## GOAL OF THE EXERCISE:
In the entries below, find each line with the word "will" and pull it out.

## DATA FOR PROCESSING:
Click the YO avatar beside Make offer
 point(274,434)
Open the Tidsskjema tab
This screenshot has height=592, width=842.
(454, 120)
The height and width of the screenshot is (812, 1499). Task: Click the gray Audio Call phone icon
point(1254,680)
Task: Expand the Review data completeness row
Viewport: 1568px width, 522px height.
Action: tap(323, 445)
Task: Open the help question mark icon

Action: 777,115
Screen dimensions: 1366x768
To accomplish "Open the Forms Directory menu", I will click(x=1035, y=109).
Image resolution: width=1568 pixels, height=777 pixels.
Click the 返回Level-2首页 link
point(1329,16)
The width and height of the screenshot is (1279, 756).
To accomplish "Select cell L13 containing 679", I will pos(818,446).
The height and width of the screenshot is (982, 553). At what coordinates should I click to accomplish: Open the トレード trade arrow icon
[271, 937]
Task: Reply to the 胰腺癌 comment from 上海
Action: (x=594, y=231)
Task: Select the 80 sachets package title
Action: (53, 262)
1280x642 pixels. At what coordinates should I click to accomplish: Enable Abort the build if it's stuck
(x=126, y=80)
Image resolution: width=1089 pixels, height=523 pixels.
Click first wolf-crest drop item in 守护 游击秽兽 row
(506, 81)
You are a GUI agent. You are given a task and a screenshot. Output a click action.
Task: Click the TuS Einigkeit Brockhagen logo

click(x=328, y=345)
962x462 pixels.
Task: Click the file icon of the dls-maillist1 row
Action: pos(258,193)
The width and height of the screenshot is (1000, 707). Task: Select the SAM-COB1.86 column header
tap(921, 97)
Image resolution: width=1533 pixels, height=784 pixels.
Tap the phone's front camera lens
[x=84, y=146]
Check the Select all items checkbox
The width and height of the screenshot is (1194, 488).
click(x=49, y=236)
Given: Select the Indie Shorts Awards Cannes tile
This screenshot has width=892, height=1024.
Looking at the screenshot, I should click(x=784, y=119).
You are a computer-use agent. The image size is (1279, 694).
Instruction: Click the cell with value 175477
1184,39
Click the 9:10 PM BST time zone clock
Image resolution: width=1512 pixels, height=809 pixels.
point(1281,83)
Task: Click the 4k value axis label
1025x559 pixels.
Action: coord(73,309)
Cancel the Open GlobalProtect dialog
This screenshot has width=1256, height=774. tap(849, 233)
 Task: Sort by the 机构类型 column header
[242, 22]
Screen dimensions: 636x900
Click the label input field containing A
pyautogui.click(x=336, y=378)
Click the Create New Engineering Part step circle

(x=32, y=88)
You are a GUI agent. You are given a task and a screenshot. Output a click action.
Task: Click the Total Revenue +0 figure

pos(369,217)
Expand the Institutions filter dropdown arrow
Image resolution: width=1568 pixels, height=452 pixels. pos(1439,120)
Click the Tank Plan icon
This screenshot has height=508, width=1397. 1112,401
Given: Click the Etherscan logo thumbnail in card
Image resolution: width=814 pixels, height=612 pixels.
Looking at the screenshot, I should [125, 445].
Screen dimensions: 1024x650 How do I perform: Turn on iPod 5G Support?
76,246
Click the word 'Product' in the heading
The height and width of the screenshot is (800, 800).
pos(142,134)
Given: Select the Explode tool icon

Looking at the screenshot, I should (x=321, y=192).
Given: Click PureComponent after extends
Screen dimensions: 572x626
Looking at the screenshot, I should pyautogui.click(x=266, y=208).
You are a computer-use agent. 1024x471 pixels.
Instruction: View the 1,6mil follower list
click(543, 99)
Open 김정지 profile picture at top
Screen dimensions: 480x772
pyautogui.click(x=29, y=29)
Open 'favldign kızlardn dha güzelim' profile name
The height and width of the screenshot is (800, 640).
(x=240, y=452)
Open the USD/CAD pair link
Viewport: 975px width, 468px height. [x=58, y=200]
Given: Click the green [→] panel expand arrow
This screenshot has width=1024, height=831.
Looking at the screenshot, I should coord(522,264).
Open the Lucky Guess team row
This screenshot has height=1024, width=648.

## RESPONSE TO THE EXERCISE:
To accomplish "Open the Forms Directory menu", I will click(x=1035, y=109).
To accomplish "Select cell L13 containing 679", I will pos(818,446).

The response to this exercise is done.